_GIVEN INFORMATION_.
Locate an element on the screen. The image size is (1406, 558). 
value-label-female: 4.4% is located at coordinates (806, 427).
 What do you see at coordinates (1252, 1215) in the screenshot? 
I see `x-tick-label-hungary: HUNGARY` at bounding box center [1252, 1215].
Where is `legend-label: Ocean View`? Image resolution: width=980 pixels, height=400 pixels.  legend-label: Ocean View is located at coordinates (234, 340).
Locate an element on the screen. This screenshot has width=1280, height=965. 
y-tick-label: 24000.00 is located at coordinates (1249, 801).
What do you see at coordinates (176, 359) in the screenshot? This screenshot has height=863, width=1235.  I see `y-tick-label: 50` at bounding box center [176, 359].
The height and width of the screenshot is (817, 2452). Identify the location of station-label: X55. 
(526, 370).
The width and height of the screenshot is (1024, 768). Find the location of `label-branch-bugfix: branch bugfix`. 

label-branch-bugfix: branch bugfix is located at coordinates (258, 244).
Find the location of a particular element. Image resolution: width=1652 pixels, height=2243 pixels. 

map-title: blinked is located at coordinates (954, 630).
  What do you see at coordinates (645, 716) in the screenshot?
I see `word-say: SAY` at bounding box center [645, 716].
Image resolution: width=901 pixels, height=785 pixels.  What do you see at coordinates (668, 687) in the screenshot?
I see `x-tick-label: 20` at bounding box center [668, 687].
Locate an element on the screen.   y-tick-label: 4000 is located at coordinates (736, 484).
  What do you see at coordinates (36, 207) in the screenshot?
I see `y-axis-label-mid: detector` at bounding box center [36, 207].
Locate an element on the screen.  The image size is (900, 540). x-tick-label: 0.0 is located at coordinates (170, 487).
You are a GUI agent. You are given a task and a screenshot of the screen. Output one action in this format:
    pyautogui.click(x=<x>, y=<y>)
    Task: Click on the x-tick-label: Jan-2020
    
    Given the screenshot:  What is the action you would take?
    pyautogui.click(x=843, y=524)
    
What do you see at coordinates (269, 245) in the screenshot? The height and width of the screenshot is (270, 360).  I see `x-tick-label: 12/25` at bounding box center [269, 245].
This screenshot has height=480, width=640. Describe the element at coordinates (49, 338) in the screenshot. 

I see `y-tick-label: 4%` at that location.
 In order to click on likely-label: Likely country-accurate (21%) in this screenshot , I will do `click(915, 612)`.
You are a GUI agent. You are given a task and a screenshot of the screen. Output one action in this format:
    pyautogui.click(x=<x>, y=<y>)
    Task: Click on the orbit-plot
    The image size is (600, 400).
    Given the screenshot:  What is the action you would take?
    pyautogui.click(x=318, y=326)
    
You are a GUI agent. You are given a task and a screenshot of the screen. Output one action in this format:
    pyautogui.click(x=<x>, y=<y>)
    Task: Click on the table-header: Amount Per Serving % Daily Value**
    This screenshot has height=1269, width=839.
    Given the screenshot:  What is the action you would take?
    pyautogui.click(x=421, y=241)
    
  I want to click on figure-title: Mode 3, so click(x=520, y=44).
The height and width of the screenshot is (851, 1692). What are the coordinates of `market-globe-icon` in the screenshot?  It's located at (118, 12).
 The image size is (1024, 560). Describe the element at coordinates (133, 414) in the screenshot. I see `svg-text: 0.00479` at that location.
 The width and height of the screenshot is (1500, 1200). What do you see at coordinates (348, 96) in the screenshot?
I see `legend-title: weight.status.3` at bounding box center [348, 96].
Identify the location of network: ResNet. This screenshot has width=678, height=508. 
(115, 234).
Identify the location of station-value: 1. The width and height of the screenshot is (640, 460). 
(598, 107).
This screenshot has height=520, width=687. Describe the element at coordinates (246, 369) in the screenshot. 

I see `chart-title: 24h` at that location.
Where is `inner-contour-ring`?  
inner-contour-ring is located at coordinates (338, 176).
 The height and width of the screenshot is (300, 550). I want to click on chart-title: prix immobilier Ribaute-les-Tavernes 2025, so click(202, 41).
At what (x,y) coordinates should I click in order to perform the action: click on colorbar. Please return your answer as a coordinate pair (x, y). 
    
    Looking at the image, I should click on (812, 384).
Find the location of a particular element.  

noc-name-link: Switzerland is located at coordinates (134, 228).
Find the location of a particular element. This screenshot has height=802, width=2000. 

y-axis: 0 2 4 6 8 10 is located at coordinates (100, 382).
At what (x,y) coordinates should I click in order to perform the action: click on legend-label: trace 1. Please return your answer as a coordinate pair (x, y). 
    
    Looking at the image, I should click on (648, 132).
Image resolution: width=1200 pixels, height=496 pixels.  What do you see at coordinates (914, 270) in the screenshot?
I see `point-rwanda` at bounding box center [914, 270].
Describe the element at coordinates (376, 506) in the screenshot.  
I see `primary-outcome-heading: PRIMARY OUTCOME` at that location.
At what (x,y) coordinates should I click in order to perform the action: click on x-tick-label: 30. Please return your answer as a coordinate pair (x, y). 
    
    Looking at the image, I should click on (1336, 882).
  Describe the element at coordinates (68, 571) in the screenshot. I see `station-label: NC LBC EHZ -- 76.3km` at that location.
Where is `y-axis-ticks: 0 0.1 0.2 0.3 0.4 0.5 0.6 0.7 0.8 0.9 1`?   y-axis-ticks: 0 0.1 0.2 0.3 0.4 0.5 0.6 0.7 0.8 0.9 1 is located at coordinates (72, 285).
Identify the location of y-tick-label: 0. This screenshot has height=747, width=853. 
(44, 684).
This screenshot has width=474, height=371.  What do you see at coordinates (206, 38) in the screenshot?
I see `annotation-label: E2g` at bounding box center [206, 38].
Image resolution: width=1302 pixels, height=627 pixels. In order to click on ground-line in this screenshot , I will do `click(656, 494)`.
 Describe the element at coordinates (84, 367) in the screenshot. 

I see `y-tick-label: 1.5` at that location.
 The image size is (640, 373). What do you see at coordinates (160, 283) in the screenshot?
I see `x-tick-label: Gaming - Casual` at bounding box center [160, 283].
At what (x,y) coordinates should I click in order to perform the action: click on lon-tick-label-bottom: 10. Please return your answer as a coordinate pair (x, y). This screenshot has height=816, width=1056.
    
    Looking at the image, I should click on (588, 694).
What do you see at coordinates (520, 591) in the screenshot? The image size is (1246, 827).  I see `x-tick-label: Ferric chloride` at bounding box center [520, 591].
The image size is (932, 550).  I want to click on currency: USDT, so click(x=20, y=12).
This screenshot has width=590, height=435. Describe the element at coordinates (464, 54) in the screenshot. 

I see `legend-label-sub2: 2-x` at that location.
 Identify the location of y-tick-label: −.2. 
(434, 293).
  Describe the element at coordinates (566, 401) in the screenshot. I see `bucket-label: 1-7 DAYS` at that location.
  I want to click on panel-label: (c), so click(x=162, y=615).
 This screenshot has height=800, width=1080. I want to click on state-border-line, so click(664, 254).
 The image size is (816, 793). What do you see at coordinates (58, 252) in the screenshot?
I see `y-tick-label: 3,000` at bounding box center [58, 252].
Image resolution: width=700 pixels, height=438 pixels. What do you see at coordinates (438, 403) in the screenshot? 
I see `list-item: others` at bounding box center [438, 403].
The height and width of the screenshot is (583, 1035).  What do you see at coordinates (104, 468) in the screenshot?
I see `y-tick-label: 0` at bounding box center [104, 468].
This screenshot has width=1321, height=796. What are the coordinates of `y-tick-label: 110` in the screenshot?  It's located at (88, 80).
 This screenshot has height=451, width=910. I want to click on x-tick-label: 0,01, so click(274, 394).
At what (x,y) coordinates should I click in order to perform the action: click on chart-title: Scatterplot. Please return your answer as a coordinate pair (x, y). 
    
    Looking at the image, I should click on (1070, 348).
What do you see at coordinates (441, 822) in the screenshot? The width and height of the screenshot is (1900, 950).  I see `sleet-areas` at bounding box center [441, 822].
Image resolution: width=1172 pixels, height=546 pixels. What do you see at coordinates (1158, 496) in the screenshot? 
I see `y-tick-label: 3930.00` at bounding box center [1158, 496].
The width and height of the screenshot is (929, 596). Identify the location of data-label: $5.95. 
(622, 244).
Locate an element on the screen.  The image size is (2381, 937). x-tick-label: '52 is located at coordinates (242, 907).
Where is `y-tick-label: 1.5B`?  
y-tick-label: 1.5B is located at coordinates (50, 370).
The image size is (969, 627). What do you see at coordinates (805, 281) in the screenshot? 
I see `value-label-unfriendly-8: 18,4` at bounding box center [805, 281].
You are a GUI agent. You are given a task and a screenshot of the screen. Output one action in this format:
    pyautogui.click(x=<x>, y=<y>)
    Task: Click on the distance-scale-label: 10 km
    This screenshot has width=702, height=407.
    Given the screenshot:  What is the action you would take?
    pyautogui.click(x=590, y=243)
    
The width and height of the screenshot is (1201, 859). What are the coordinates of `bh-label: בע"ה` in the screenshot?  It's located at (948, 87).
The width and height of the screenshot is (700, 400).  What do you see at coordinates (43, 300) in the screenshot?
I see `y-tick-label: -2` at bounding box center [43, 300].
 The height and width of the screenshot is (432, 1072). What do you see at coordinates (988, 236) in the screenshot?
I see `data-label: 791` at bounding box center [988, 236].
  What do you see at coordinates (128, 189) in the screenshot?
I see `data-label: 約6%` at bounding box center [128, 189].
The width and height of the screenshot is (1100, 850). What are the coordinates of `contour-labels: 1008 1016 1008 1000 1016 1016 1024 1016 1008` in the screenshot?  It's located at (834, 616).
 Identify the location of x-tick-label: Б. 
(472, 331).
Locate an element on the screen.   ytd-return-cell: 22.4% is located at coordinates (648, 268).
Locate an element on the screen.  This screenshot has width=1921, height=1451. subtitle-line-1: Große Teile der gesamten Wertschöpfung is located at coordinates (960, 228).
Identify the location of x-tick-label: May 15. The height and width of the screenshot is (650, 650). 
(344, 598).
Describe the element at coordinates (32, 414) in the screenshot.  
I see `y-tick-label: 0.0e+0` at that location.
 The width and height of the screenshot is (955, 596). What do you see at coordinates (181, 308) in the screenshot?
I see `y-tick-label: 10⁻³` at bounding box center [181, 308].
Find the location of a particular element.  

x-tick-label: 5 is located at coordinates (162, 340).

_ASSIGNED TASK_. Rewrite the records from the line with "The width and height of the screenshot is (1024, 768)." to the line with "center [645, 716].", swapping "particular" for "specific" and leaving everything else unchanged.

_EXERCISE RESPONSE_.
The width and height of the screenshot is (1024, 768). Find the location of `label-branch-bugfix: branch bugfix`. 

label-branch-bugfix: branch bugfix is located at coordinates (258, 244).
Find the location of a specific element. Image resolution: width=1652 pixels, height=2243 pixels. 

map-title: blinked is located at coordinates (954, 630).
  What do you see at coordinates (645, 716) in the screenshot?
I see `word-say: SAY` at bounding box center [645, 716].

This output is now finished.